--- Begin ---
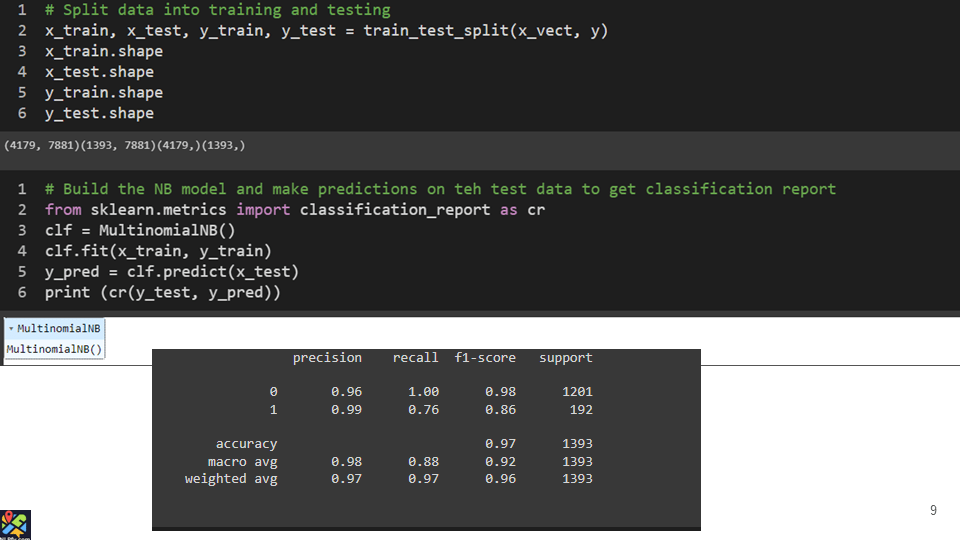This screenshot has height=540, width=960.
Task: Place cursor on the x_train.shape line
Action: (103, 51)
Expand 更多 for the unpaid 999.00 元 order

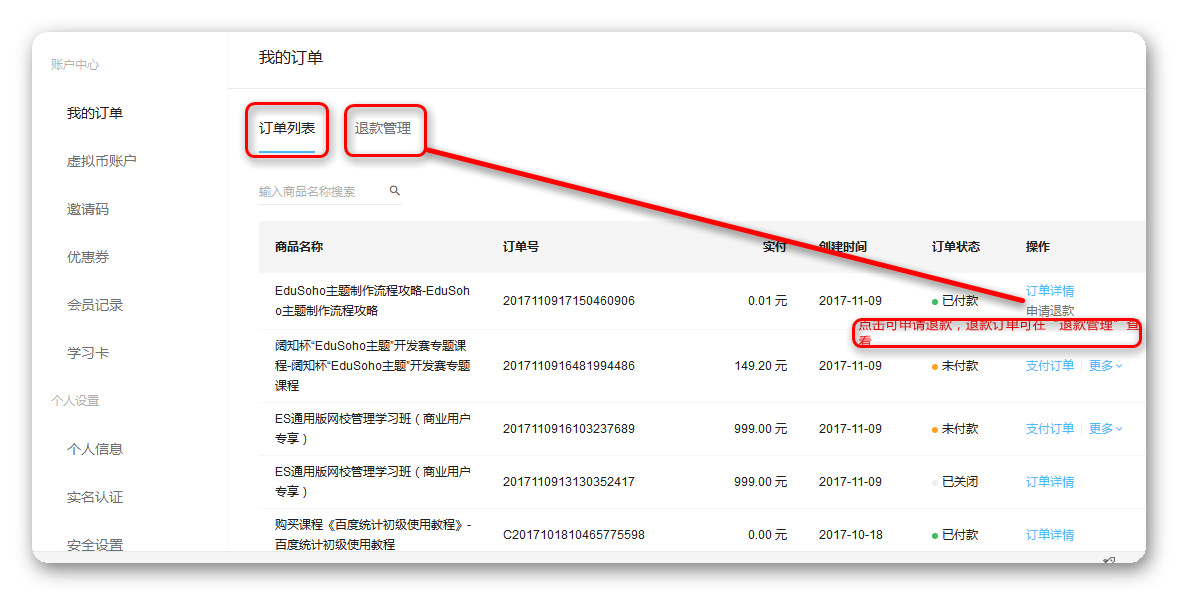pyautogui.click(x=1105, y=429)
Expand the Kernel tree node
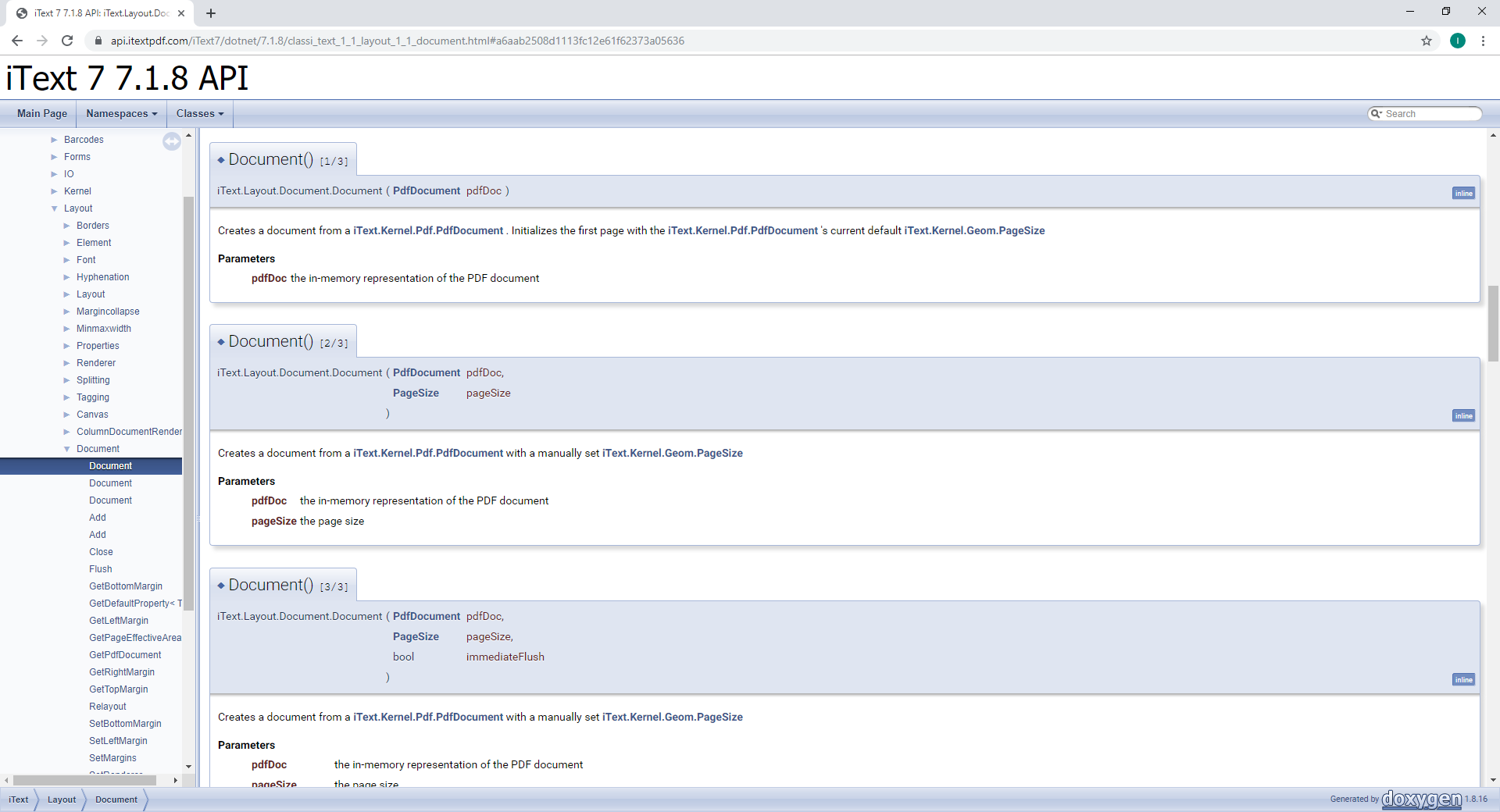This screenshot has height=812, width=1500. click(55, 191)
--- End ---
→ Problem to solve:
Rewrite all the entries with "Expand" changed to "Open" everywhere it appears, keeping everything else the same and leaving out the pictures.

→ The result:
This screenshot has height=540, width=960.
Task: Place cursor on the x_train.shape line
Action: (103, 51)
Open 更多 for the unpaid 999.00 元 order

pyautogui.click(x=1105, y=429)
Open the Kernel tree node
This screenshot has height=812, width=1500. click(55, 191)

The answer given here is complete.